Kuo also suggested that Nakamoto install a rosewood carved statue of the Buddhist fire god, Kwang Ingo. Her parents got one from a Buddhist temple. Kuo placed Ingo, which Nakamoto calls the food and beverage god, on a ledge overlooking the bar. Employees give the god offerings of food and sake and fresh flowers each day. And woe unto the cynical staff person who makes fun of him.

The last staffer who was disrespectful to him learned the hard way. That night, his car was involved in a hit-and-run in the restaurant's parking lot. Nakamoto warned the staffer that he needed to apologize to the god. He did so, and a few days later, the woman who hit his car called the restaurant to confess her transgression.

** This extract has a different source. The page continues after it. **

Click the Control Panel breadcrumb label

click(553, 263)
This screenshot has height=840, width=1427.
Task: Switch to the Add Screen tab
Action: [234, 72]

Kuo also claims to have a gift of being able to read people's auras, the personal ch'i we each emanate in different ways. And he occasionally gives aura readings to Nakamoto's staff. "Some companies have drug testing. We have ch'i testing," she says with a laugh.

Nakamoto considers herself a "pretty modern person," and acknowledges that some people think feng shui is hokey. "But when you understand the reasoning behind it, it all makes sense really. Besides, why risk it?"

Why risk it indeed? That's the conclusion I eventually came to when I decided to bring feng shui into my home--much to the chagrin of my husband, who nonetheless decided to humor me.

With pad and pen in hand, Cohen walked slowly through our house, assessing our feng shui strengths and weaknesses. She implored us to shut the doors between our living room and kitchen, to keep our ch'i inside the kitchen where god knows we need it, and between the kitchen and utility room, where the ch'i of drudgery can be kept from infecting the rest of the house. She instructed us to keep the bathroom doors closed, to keep out negative energy, as well as the toilet lids, as a symbolic gesture to keep our wealth from being flushed away.

"While you're at it," my husband suggested, "why don't you put the Neiman's credit card down there before closing the lid. That would really help our financial situation enormously."

With cracks like this, it came as no surprise that the marriage sector of our house was in big trouble. It turns out, by Cohen's calculations, the marriage sector winds up being the garage.

"I told you we should do it in here," my husband quipped.
That wasn't what Cohen had in mind. She suggested we place something substantial in the corner of the driveway, such as two huge rocks we picked out together. Or perhaps a loving picture hung on the garage wall.

Cohen admonished us to remove assorted flotsam--toys, books, etc.--from the floors, because ch'i stagnates around it, and to remove anything stored beneath our beds for the same reason. I assured her there was nothing beneath the bed in the master bedroom except dust bunnies.

Cohen brightened at hearing that. "Dust bunnies are good luck in feng shui if you're trying to have a baby," she said. With two children already in our lives--and two college tuitions looming on the horizon--my husband looked slightly unnerved about the dust-bunny situation.

We had some other problem areas we needed to fix, but I won't bore you with the details. I do plan to implement Cohen's suggestions in the near future. As for my husband, despite his professed skepticism, he now closes the doors to all the bathrooms before retiring for the night. And I have a feeling he'll be vacuuming up the dust bunnies under our bed any day now.